Only the lines from the beginning of the data below through the line containing "You are a computer-use agent." belong in the response, each copied exactly.

------------------------------------------------------------------------

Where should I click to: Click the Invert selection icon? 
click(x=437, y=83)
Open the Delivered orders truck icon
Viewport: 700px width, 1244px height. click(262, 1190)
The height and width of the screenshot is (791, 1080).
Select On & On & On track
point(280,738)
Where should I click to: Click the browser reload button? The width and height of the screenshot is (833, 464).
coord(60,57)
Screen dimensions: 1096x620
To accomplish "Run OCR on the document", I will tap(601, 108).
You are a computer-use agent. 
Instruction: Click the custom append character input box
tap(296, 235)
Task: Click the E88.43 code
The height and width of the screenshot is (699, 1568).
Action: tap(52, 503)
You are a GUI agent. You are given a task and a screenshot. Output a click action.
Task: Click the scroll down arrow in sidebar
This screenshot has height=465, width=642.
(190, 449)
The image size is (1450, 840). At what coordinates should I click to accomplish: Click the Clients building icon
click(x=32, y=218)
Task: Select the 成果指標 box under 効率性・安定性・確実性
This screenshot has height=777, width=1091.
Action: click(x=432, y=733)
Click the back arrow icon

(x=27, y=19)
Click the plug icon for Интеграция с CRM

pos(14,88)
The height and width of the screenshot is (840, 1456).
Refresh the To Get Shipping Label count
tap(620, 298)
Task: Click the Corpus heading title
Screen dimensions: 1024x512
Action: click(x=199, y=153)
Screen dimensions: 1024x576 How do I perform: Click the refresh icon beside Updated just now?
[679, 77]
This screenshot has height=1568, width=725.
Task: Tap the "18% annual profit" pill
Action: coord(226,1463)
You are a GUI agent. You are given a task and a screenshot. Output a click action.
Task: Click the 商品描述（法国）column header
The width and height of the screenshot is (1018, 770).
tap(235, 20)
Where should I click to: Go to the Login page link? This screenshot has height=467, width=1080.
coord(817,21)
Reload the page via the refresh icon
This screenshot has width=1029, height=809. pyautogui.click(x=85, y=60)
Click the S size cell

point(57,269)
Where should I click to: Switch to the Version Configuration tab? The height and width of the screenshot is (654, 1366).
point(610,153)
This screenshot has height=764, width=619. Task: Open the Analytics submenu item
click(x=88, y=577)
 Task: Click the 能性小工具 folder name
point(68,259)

------------------------------------------------------------------------

ANSWER>
Where should I click to: Click the Invert selection icon? 
click(x=437, y=83)
Open the Delivered orders truck icon
Viewport: 700px width, 1244px height. click(262, 1190)
The height and width of the screenshot is (791, 1080).
Select On & On & On track
point(280,738)
Where should I click to: Click the browser reload button? The width and height of the screenshot is (833, 464).
coord(60,57)
Screen dimensions: 1096x620
To accomplish "Run OCR on the document", I will tap(601, 108).
You are a computer-use agent. 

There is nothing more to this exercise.